Text passage:
-- start --

D-prime

I wrote a ton of r code during grad school. Unfortunately, it wasn’t until the last year of the degree that I really started organizing it systematically and putting in comments so a human could read it (including the future me). So, most of it is an unholy mess. But it did the trick.

I’ve been working on a paper using some of my dissertation data and a commenter asked me to provide some additional analyses. In going back through this code, there’s a lot of spots where I recognize that I could have done something much more cleanly with a different method. For example, every time I wanted to compute some signal detection theory statistics (e.g. d’ or C), I went through a lot of the same steps for different subsets of data. I basically rewrote the code to do this every time.

-- end --

[Collected data]
-- start --

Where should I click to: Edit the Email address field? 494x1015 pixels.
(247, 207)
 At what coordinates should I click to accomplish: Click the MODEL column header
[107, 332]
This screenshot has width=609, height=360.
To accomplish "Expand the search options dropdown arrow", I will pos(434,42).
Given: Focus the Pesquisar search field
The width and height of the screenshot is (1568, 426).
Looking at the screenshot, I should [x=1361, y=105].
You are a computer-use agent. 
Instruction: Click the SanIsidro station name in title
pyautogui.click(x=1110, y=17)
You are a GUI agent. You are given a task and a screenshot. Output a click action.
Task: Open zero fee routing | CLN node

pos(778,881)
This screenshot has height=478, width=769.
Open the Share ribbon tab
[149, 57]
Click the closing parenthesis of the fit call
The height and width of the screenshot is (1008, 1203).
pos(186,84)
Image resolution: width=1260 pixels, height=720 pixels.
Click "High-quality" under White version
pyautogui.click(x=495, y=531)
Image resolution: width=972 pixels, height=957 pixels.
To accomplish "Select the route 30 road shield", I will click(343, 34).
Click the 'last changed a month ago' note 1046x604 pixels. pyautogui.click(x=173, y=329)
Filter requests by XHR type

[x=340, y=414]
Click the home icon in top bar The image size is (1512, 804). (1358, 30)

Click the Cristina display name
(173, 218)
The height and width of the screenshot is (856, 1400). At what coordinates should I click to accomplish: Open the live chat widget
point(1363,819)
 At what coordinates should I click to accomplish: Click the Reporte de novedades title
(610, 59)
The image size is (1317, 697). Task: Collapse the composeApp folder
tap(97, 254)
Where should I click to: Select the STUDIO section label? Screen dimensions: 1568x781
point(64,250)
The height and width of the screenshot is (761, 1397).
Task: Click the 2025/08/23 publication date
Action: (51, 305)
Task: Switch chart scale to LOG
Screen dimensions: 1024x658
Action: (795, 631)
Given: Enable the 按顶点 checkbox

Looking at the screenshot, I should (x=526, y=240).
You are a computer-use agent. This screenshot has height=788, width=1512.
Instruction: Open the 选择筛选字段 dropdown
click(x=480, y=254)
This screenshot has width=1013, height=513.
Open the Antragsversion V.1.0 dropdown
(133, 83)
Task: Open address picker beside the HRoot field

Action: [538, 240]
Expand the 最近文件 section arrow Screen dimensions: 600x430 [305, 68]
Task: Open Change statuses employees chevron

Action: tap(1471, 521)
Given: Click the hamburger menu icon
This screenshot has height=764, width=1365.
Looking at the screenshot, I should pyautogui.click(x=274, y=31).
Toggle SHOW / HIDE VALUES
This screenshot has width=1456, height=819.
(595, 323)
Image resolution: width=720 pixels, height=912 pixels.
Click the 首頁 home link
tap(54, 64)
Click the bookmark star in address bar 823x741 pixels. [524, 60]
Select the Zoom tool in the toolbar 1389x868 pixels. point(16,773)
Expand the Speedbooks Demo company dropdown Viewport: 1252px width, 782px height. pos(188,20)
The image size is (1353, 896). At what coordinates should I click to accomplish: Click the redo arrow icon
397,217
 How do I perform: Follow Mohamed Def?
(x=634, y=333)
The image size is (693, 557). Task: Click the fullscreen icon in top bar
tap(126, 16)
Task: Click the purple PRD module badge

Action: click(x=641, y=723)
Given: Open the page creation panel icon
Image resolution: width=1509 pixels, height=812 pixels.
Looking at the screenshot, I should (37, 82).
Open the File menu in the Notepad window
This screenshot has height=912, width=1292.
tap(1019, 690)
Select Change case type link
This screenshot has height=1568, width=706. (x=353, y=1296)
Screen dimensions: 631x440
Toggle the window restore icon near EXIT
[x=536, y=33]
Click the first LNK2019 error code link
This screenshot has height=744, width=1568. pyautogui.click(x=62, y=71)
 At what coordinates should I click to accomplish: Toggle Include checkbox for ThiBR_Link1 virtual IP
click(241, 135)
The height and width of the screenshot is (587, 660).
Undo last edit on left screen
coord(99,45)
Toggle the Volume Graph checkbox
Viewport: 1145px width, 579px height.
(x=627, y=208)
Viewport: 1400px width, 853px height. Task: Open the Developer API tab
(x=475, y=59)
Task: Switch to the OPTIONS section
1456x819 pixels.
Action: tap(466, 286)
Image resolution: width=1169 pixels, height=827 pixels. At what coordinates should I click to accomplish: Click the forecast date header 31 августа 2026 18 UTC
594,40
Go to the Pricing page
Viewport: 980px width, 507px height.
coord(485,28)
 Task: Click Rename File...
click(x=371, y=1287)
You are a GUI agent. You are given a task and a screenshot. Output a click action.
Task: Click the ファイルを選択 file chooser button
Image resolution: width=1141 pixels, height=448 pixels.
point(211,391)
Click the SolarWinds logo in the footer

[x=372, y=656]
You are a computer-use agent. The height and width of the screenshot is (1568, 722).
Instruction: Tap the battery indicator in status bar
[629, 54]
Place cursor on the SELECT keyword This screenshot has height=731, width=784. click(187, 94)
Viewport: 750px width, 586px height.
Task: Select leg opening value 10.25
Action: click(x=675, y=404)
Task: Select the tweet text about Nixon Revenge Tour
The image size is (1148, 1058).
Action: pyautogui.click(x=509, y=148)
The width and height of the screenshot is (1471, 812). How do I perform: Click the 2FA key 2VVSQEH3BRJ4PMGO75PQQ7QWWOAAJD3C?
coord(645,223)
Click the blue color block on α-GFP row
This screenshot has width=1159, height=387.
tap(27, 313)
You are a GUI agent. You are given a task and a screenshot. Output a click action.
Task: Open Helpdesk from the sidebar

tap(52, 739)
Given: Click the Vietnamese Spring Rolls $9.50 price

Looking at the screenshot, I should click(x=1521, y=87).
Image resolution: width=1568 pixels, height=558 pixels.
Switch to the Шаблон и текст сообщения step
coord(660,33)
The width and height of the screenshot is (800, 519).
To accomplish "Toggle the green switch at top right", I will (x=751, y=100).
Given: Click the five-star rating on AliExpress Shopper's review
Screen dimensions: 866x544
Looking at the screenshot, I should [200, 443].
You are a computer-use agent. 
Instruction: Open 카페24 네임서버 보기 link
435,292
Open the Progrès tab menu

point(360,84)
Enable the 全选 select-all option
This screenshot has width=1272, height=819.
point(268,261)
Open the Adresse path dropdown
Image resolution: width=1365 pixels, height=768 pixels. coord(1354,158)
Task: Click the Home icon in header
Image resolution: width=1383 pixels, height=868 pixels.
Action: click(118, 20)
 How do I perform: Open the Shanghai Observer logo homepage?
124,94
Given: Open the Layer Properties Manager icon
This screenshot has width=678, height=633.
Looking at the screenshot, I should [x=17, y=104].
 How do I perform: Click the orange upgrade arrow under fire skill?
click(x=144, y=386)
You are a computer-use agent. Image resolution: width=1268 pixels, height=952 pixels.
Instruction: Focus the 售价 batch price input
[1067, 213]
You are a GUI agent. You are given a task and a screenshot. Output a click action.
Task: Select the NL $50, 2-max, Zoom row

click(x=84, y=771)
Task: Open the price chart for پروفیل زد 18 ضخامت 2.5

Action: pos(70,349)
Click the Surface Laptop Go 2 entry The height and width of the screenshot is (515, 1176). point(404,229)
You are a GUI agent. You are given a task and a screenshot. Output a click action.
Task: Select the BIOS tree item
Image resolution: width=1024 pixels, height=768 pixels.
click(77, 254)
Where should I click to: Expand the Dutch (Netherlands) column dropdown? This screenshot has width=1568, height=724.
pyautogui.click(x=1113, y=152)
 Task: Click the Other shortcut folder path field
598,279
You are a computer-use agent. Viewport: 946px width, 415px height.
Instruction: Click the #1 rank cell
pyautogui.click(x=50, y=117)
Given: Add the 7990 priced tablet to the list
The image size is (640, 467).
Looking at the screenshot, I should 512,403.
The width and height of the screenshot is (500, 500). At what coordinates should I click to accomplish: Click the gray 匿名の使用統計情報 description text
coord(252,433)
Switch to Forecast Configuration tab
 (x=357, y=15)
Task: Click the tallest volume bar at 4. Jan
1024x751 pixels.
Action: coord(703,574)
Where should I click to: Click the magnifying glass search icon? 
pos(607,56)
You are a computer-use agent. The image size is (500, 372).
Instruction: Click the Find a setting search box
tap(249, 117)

-- end --

Requirement 1:
Answer these questions about the D-prime post:
(a) At what point in grad school did the writer begin organizing the code systematically and adding comments?
(b) Who asked the writer to provide some additional analyses?
(c) Which two statistics are given as examples of signal detection theory statistics?
Requirement 2:
Please lay out the records as a numbered list, starting with the line that contains "Image resolution: width=1169" and going on through the line that contains "Action: click(x=675, y=404)", with blank lines left out.
The records are unrelated to the post about D-prime.

Right answer 1:
(a) In the last year of the degree.
(b) A commenter.
(c) d’ and C.

Right answer 2:
1. Image resolution: width=1169 pixels, height=827 pixels. At what coordinates should I click to accomplish: Click the forecast date header 31 августа 2026 18 UTC
2. 594,40
3. Go to the Pricing page
4. Viewport: 980px width, 507px height.
5. coord(485,28)
6.  Task: Click Rename File...
7. click(x=371, y=1287)
8. You are a GUI agent. You are given a task and a screenshot. Output a click action.
9. Task: Click the ファイルを選択 file chooser button
10. Image resolution: width=1141 pixels, height=448 pixels.
11. point(211,391)
12. Click the SolarWinds logo in the footer
13. [x=372, y=656]
14. You are a computer-use agent. The height and width of the screenshot is (1568, 722).
15. Instruction: Tap the battery indicator in status bar
16. [629, 54]
17. Place cursor on the SELECT keyword This screenshot has height=731, width=784. click(187, 94)
18. Viewport: 750px width, 586px height.
19. Task: Select leg opening value 10.25
20. Action: click(x=675, y=404)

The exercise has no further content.